Hong Kong Shares Fall to Near One-Month Low Amid China's Economic Woes; Midea Launches Hong Kong IPO
Hong Kong stocks fell to their lowest level in almost a month reflecting a bearish sentiment driven by weak inflation data in China and a gloomy corporate earnings outlook.
The Hang Seng Index fell 1.42%, or 247.34 points, to close Monday's session at 17,196.96, the lowest level since Aug. 15. The Hang Seng China Enterprises Index fell by 1.68%, or 102.63 points, to 6,002.91.
Citibank has lowered its Hang Seng Index target by 3% citing corporate earnings outlook and weak consumption, according to the South China Morning Post.

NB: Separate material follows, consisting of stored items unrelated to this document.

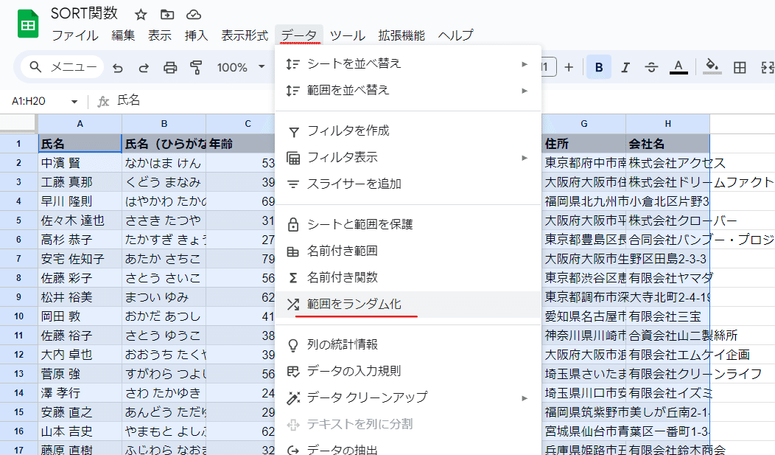Click the print icon in toolbar
775x455 pixels.
click(170, 67)
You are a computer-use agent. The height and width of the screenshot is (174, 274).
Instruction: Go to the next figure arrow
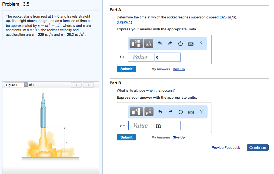tap(88, 85)
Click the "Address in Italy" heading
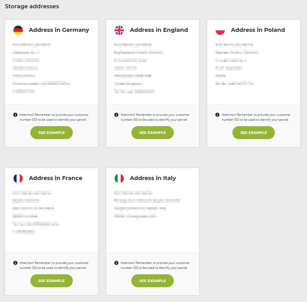The width and height of the screenshot is (307, 302). (x=153, y=178)
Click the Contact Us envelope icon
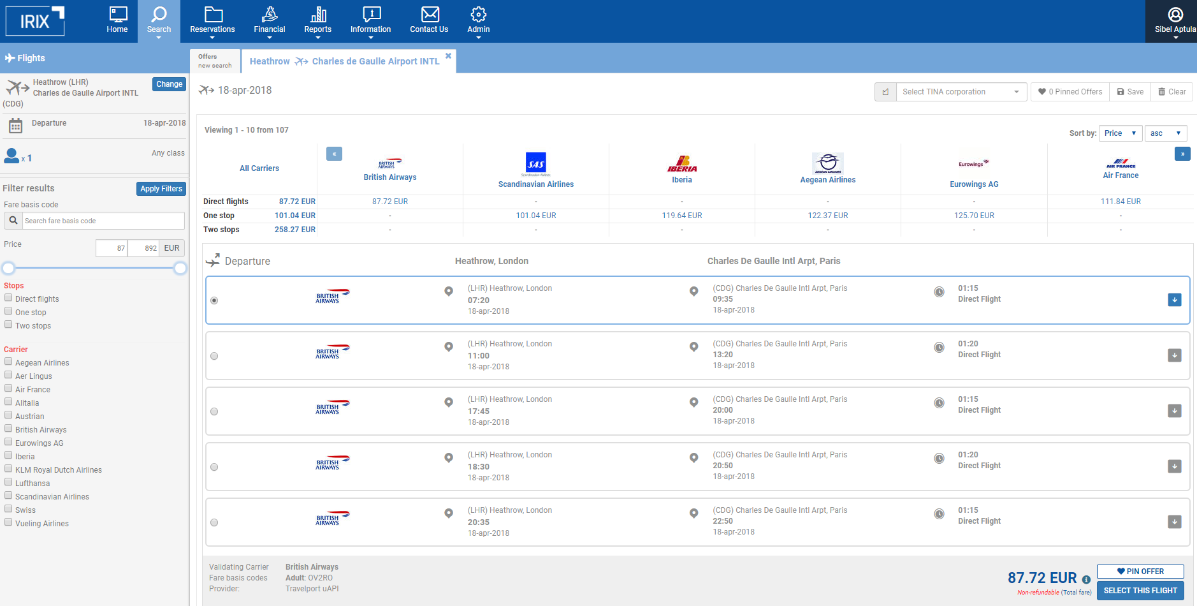This screenshot has height=606, width=1197. point(430,15)
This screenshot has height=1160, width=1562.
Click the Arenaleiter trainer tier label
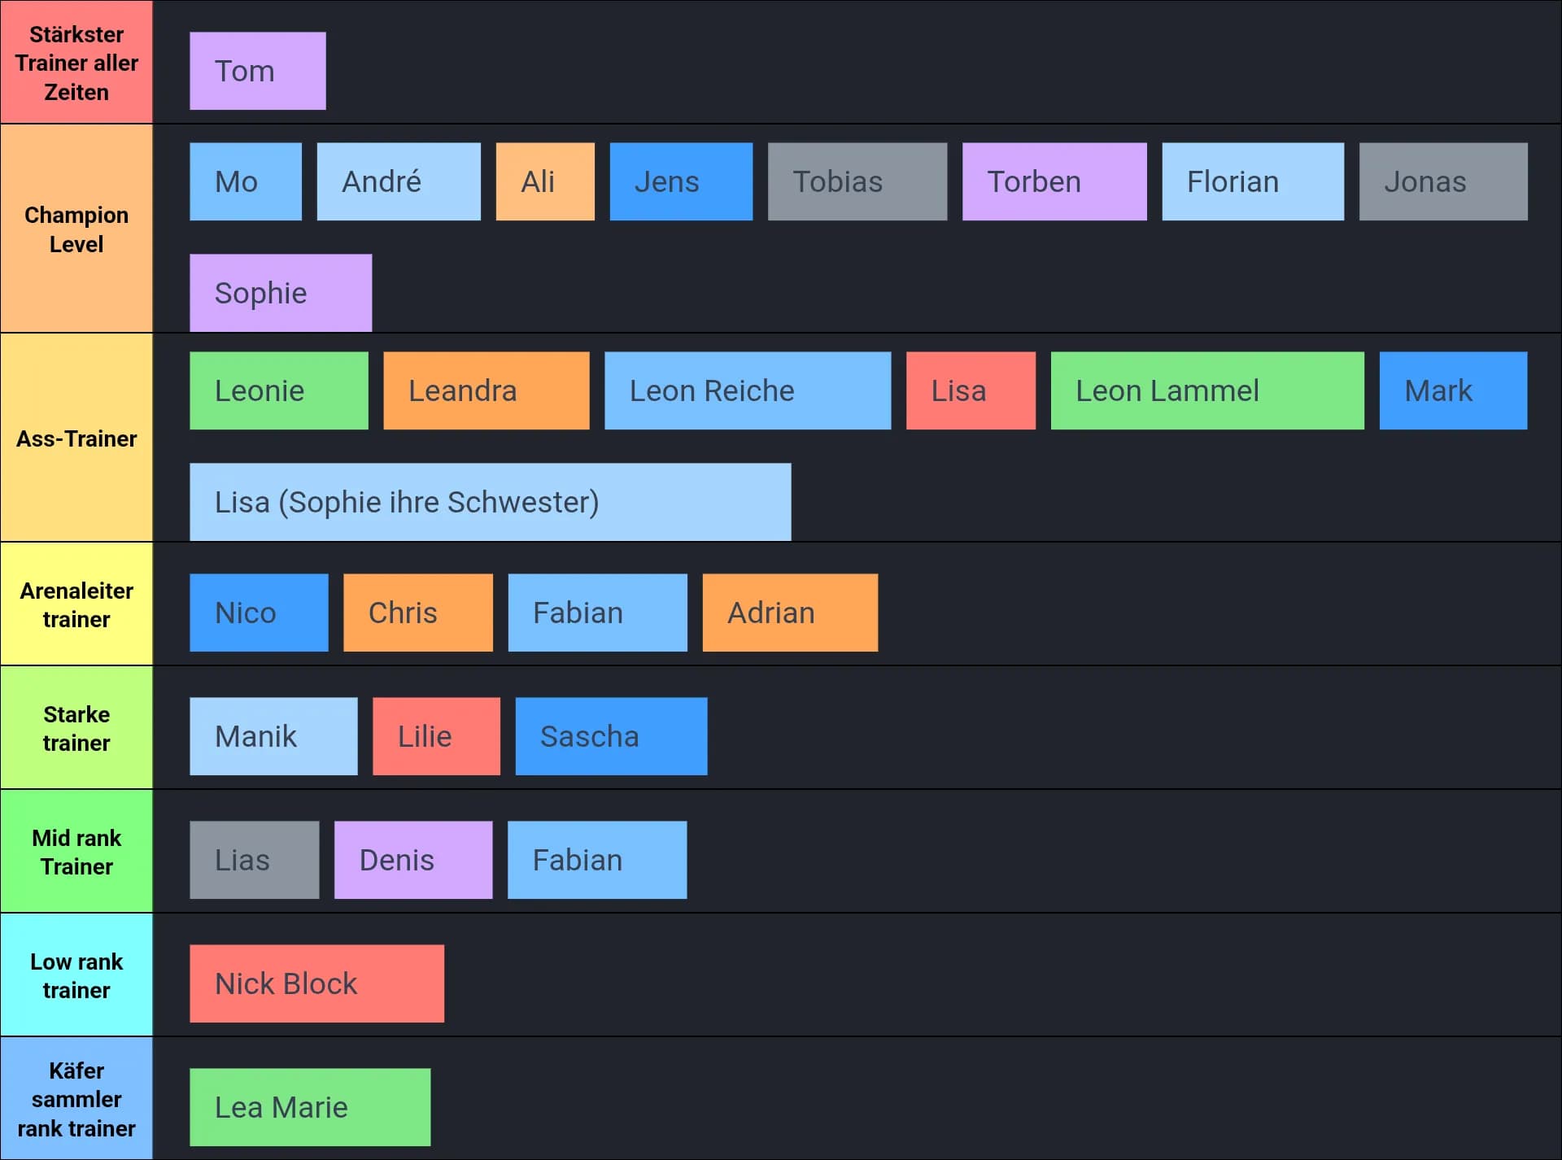76,604
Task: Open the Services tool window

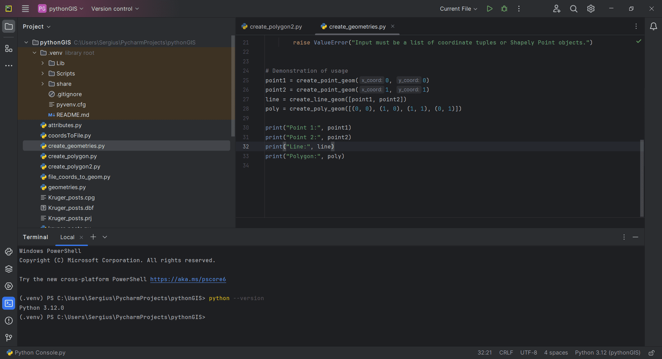Action: coord(9,286)
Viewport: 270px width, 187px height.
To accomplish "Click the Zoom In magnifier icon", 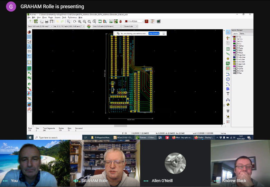I will (x=80, y=21).
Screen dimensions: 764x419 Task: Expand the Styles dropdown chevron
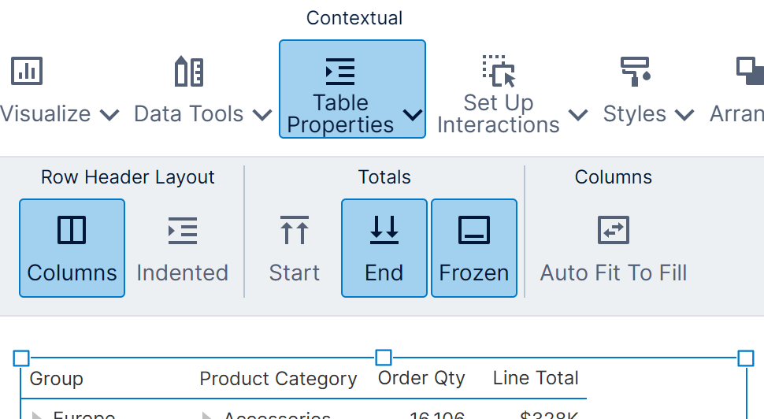pyautogui.click(x=685, y=115)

China's producer price index (PPI), a key gauge of factory gate prices, fell by 1.8% year-over-year in August, marking the fastest decline in four months. Meanwhile, the consumer price index (CPI), a measure of retail inflation, rose by 0.6% in August, missing analysts' 0.7% forecast.
In corporate news, Midea Group (HKG:0300, SHE:000333) launched its initial public offering in Hong Kong Monday, seeking to raise up to HK$27 billion, or about $3.46 billion, in proceeds from the deal.
The Chinese appliance maker is offering up to 492,135,100 shares expected to be priced between HK$52 and HK$54.80 per share.
Elsewhere, Unity Group Holdings International (HKG:1539) recorded a profit attributable to owners of HK$8.4 million for the year ended March 31, against an attributable loss of HK$25.1 million logged for the corresponding previous fiscal year. The energy-saving company's shares rose nearly 2% on Monday's close.